Anyone faced with a life-threatening or chronic illness should be so lucky as Catherine, a 27-year-old waitress in New York.
Dr. Diane E. Meier, a palliative care specialist at Mount Sinai Medical Center, recalled her young patient's story in an article published in 2011 in the Journal of Clinical Oncology. Catherine, who was not further identified to preserve her privacy, was diagnosed with leukemia and suffered intractable bone pain, unrelieved by acetaminophen with codeine.
Still, she was unwilling to take opioids to relieve the pain because a family member had had problems with substance abuse. Dr. Meier and her team were called in to help, and their counsel allayed the young woman's fears of addiction and helped her understand that pain relief was an important part of her treatment. Catherine recovered, eventually attending graduate school and marrying. Her story, Dr. Meier wrote, told us something about the importance of palliative care: Her doctors were focused on curing her cancer, but it was her suffering that "posed significant — but remediable — burdens on the patient."
Palliative care physicians like Dr. Meier focus on the relief of that suffering, and not just for the dying. All patients deserve palliative care whether they are terminally ill, expected to recover fully, or facing years with debilitating symptoms of a chronic or progressive disease.
"The vast majority of patients who need palliative care are not dying," Dr. Meier, the director of the Center to Advance Palliative Care, said in an interview. "They are debilitated by things like arthritic pain that affect the quality of their lives and ability to function, and can eventually impact their survival."
If I had received palliative care following my double knee replacement, I might have avoided the serious pain that left me depressed and unable to resume a normal life for many more weeks than it should have. If my elderly aunt had access to palliative care when she was placed in intensive care, she might not have become delirious and suffered an abrupt progression of dementia from which she never recovered.

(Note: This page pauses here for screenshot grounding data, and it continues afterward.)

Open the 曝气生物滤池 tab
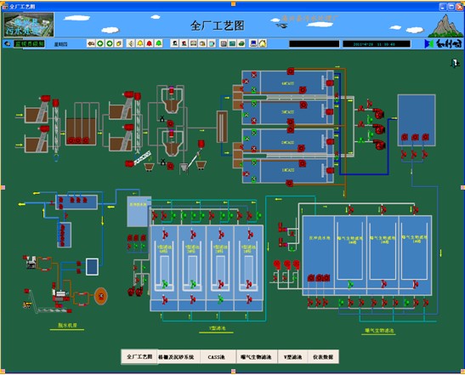Viewport: 465px width, 375px height. click(257, 357)
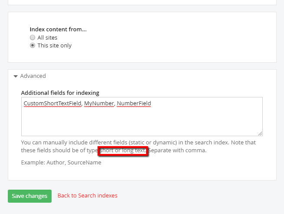Click the All sites label text

pyautogui.click(x=47, y=37)
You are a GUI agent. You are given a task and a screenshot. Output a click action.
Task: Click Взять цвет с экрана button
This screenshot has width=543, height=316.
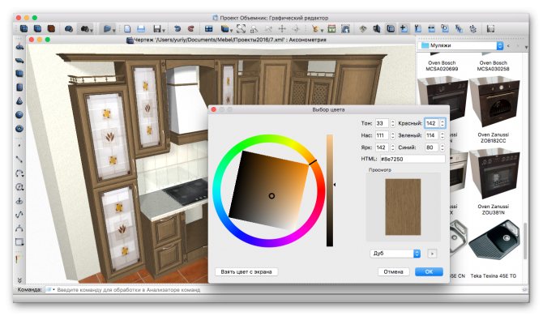point(246,271)
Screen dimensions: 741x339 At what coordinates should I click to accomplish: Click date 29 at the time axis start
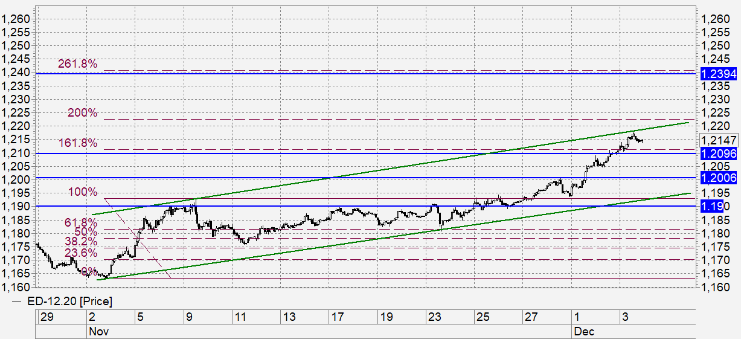pyautogui.click(x=45, y=317)
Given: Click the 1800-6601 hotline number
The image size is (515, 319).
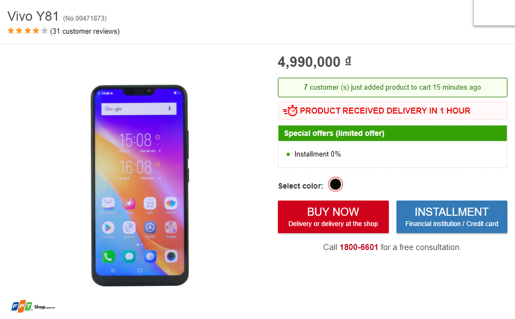Looking at the screenshot, I should [x=359, y=247].
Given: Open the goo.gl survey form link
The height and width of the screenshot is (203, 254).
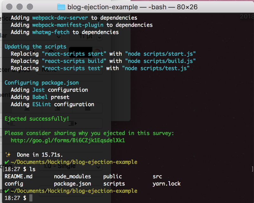Looking at the screenshot, I should (x=68, y=140).
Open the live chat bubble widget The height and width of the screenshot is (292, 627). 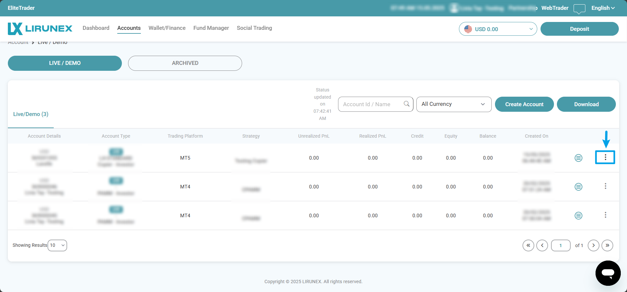(x=608, y=273)
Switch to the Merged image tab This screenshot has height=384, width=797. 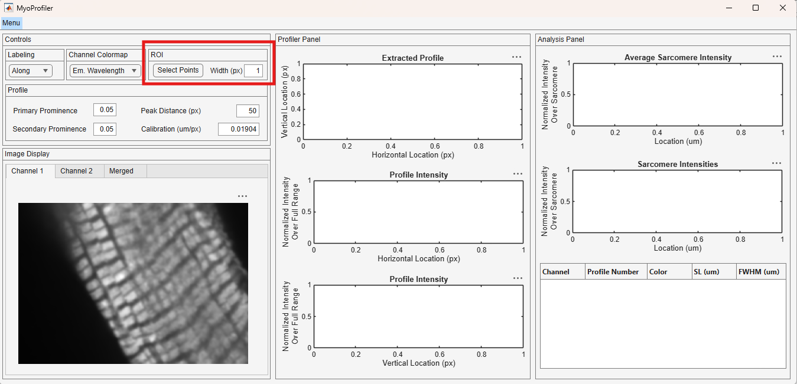point(121,171)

The benefits of palliative care include fewer trips to the emergency room or hospital, lower medical costs, improved ability to function and enjoy life and, several studies have shown, prolonged survival for the terminally ill. These virtues far outweigh what it would cost to make this service universally available in hospitals, nursing homes, clinics, assisted living facilities and patients' homes.

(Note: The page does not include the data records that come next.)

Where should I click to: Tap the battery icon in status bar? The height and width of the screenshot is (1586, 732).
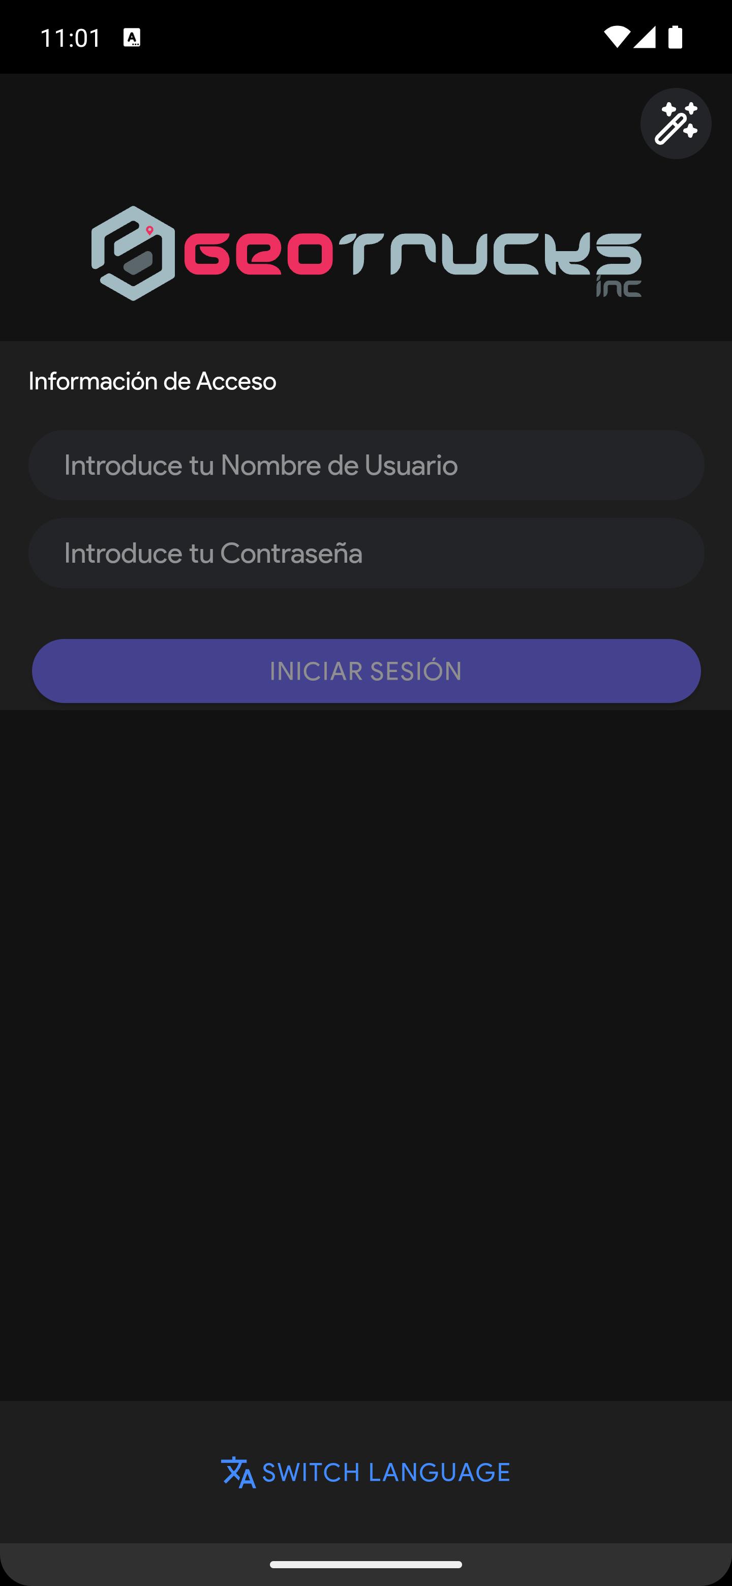click(675, 37)
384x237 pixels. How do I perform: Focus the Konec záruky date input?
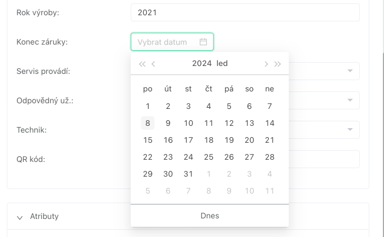[x=167, y=42]
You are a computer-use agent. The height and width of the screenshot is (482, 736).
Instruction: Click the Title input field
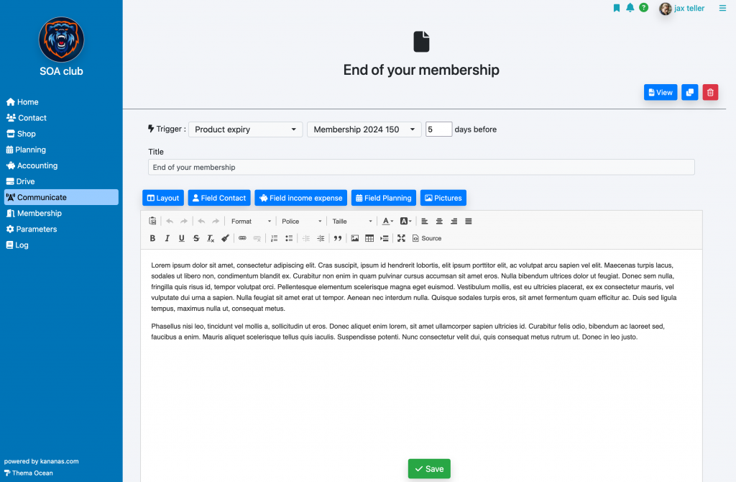(x=421, y=167)
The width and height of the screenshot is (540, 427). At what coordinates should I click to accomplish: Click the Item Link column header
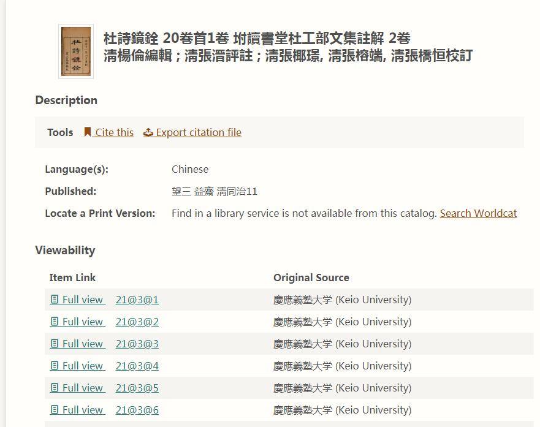click(x=72, y=278)
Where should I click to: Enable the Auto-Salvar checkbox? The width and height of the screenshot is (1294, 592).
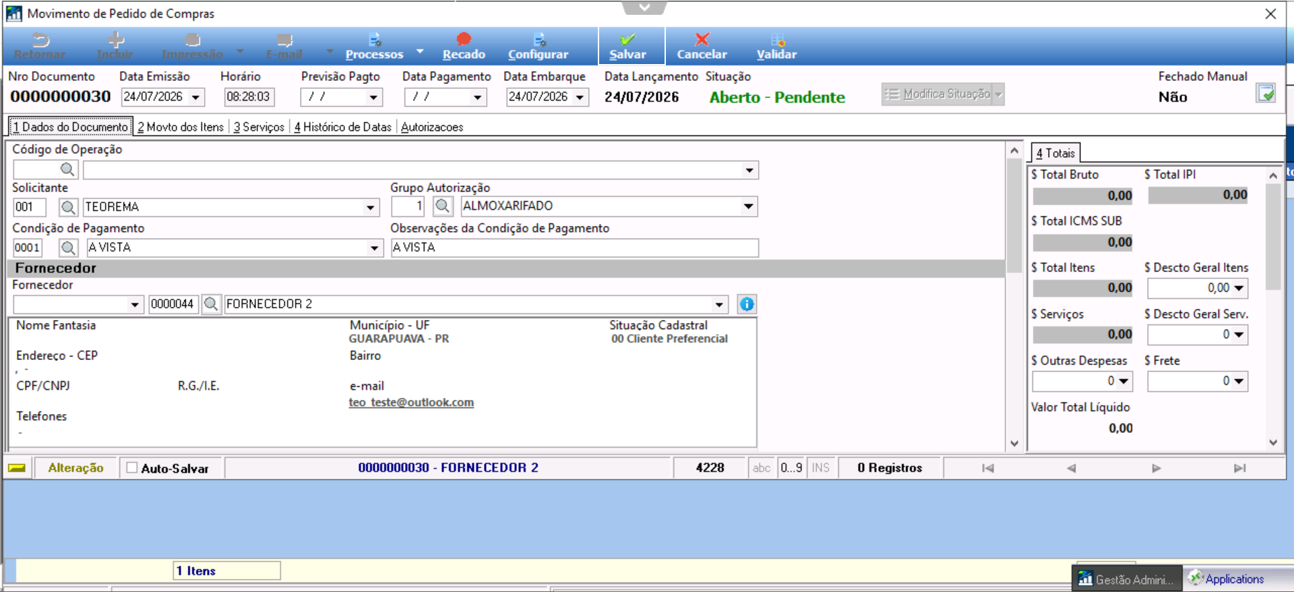[132, 467]
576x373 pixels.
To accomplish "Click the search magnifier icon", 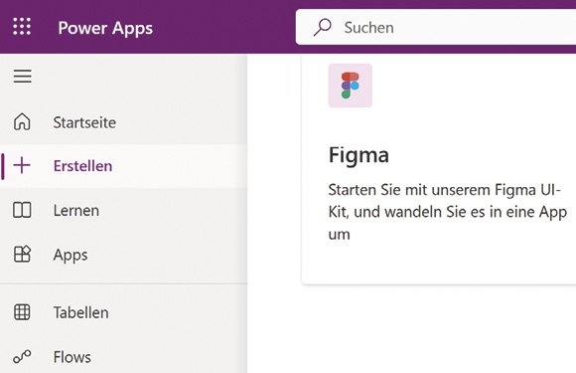I will tap(322, 27).
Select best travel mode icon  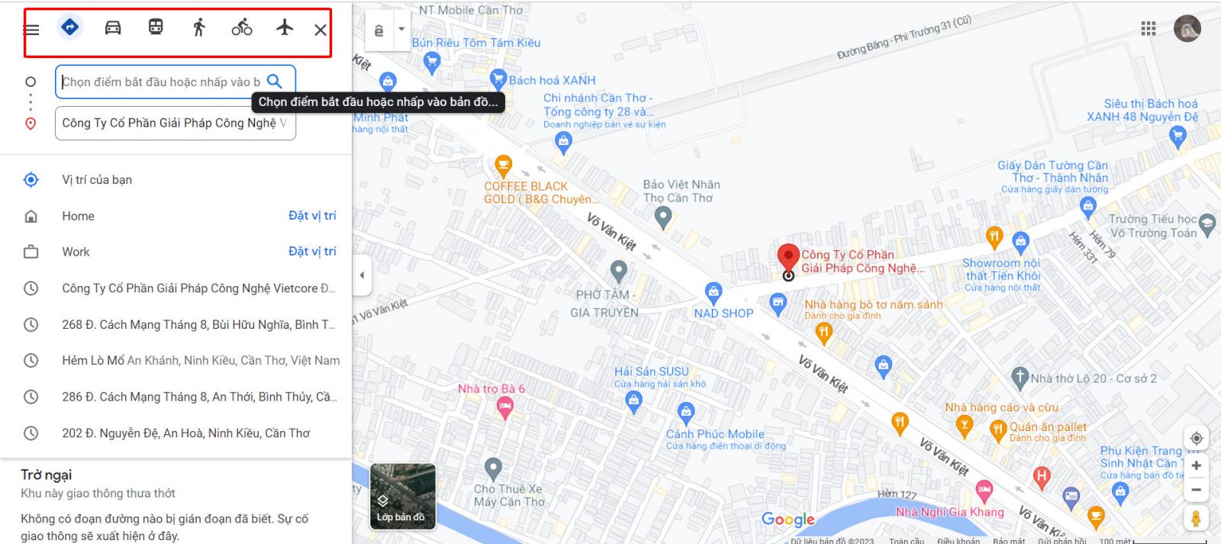[x=69, y=27]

But there are two major stumbling blocks, one of which patients and their families can help to eliminate. First is the widespread misunderstanding of palliative care by the public and the medical profession: Both wrongly equate it with hospice and end-of-life care.
"Hospice is a form of palliative care for people who are dying, but palliative care is not about dying," Dr. Meier said. "It's about living as well as you can for as long as you can."
A 2011 survey of 800 adults, commissioned by the center, found that 70 percent were "not at all knowledgeable" about palliative care. But once informed, a similar percentage believed that it was "very important for patients with serious illness to have access to palliative care at all hospitals," and that such care was appropriate at any age and any stage of a serious illness.
The second obstacle to making palliative care more available is a shortage of doctors trained in it. It was first declared a medical specialty in 2007, but even today few medical students and residents receive instruction in this field despite its importance to the quality and cost of medical care.
Other specialists too seldom request this service for patients who need it, researchers say. Many still believe palliative care is appropriate only when nothing more can be done to treat a patient's disease and prolong life. But unlike hospice, palliative care can and should be delivered while patients continue treatment for their diseases.
"Most doctors in practice today were trained more than 20 years ago, when palliative care didn't exist," Dr. Meier noted.
Under the Affordable Care Act, hospitals now face huge penalties when Medicare patients are repeatedly readmitted for chronic or recurrent conditions. This is expected to boost the use of palliative care, which has been shown to reduce patients' dependence on emergency rooms and need for hospitalization. Palliative care is also available in a growing number of children's hospitals.
Among older people, 90 percent of visits to emergency rooms are for distressing symptoms like pain, shortness of breath and fatigue that can accompany chronic illness, Dr. Meier said. "These symptoms can and should be prevented or managed by palliative care specialists in a patient's own home," she said. "Patients turn to hospitals for care because they have no alternative."
Palliative care is not limited to direct medical care. It includes help in accessing community services, obtaining affordable health care and living assistance at home, ensuring a safe environment in the home, and determining what is most important to a patient's quality of life and how those goals might be achieved.
A typical palliative care team includes doctors, nurses and a social worker to help patients and their families navigate complex needs both in a medical setting and at home. The goal, whenever possible, is to help patients live in their own residences for as long as possible and enjoy a reasonable quality of life.
Dr. Meier urges patients and families to check whether there is a palliative care team at the hospital they would normally use. If not, go to a hospital that has one and let the first hospital know why. Check the website www.getpalliativecare.org for nearby hospitals with a palliative care team.
Most American hospitals with more than 50 beds offer palliative care, but often "patients and families must be proactive to get the services they need," Dr. Meier said. "They should take the initiative to get needed help and say they have to be seen by a palliative care specialist."
Palliative care services in both medical settings and patients' homes are covered by private insurance, Medicare and Medicaid, depending on the patient's reason for seeing a doctor.